[TASK PROMPT]:
Where in the listing does the string "arrow" appear? Copy every line that holds it.

[EXERCISE INPUT]:
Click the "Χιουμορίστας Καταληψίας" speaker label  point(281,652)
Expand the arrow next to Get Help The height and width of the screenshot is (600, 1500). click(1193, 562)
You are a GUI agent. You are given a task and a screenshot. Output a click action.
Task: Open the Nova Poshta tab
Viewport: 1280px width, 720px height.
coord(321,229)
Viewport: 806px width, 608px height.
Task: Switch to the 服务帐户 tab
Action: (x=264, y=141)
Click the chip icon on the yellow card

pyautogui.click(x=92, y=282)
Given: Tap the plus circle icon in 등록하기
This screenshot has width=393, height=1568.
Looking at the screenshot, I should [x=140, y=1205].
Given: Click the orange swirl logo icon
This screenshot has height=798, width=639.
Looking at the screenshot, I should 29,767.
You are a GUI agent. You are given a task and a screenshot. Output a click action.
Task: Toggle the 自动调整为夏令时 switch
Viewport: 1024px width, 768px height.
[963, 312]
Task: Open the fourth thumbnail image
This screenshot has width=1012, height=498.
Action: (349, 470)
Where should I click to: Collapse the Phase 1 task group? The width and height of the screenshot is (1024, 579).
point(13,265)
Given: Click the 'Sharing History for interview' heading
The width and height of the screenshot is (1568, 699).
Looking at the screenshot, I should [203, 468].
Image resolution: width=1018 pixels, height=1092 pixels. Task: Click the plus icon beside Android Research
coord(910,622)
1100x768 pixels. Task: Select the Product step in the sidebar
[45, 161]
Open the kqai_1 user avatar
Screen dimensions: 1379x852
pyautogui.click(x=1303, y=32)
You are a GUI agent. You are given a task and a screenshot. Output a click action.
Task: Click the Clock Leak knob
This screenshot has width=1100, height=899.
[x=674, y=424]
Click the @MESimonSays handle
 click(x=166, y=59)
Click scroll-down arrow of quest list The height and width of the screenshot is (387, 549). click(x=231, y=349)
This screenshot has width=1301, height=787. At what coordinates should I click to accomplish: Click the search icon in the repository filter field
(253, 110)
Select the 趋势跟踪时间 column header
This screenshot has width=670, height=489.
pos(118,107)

[OUTPUT]:
Expand the arrow next to Get Help The height and width of the screenshot is (600, 1500). click(1193, 562)
Click scroll-down arrow of quest list The height and width of the screenshot is (387, 549). click(x=231, y=349)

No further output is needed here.